You are viewing a plain text version of this content. The canonical link for it is here.
Posted to dev@jena.apache.org by "Andy Seaborne (JIRA)" <ji...@apache.org> on 2018/02/17 20:45:06 UTC

[jira] [Comment Edited] (JENA-1489) models written twice on RDFConnection

    [ https://issues.apache.org/jira/browse/JENA-1489?page=com.atlassian.jira.plugin.system.issuetabpanels:comment-tabpanel&focusedCommentId=16366942#comment-16366942 ] 

Andy Seaborne edited comment on JENA-1489 at 2/17/18 8:44 PM:
--------------------------------------------------------------

Sending to Fuseki with "loadDataset" writes (at the client) and reads (at Fuseki) the RDF triples in an RDF synatx, so creating new blank nodes.
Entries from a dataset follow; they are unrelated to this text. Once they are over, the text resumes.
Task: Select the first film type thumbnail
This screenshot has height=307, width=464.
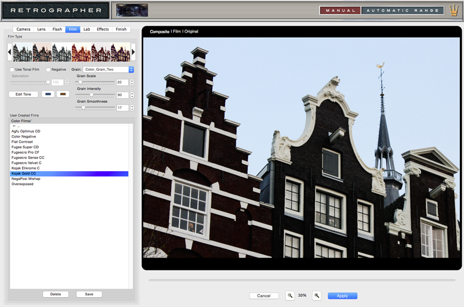Action: [22, 52]
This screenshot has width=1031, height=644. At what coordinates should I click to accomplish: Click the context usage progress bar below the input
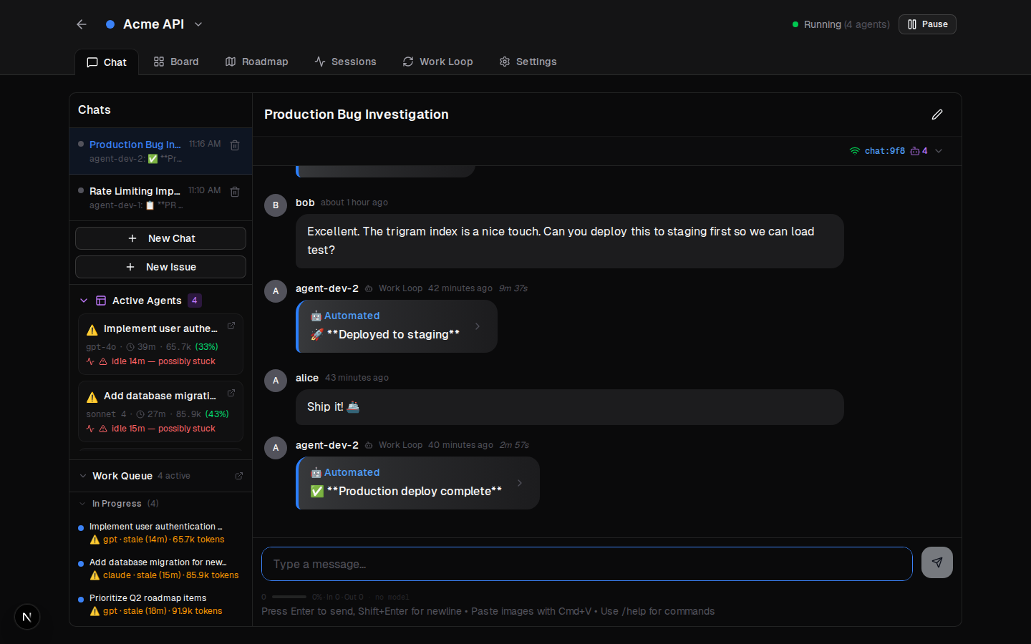coord(289,596)
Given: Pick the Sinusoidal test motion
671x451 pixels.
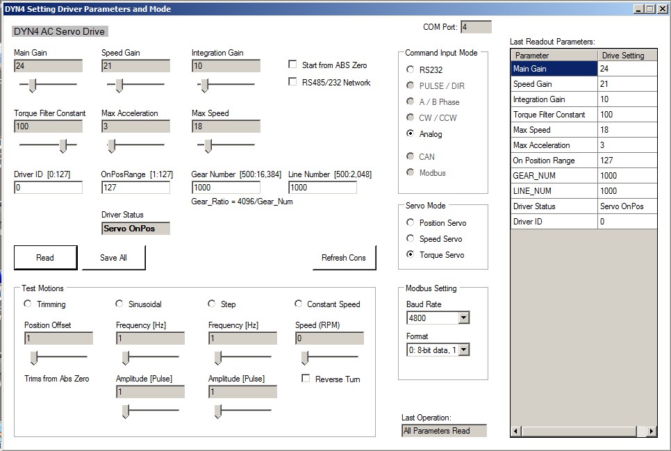Looking at the screenshot, I should (x=119, y=304).
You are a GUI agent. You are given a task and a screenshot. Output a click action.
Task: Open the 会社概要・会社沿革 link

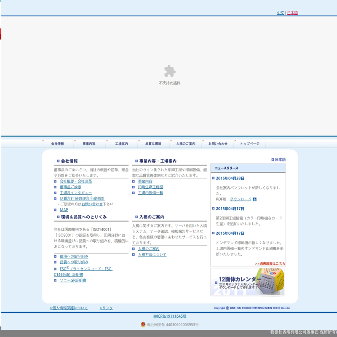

The read end is ready-to-go for round-tripping blanks (which includes sending them twice).

The write end isn't.

Is this
{noformat}
loadDataset(data)
loadDataset(data)  // Same data{noformat}
a complete example of the problem?

 


was (Author: andy.seaborne):
Sending to Fuseki with "loadDataset" writes (at the client) and reads (at Fuseki) the RDF triples in an RDF synatx, so creating new blank nodes.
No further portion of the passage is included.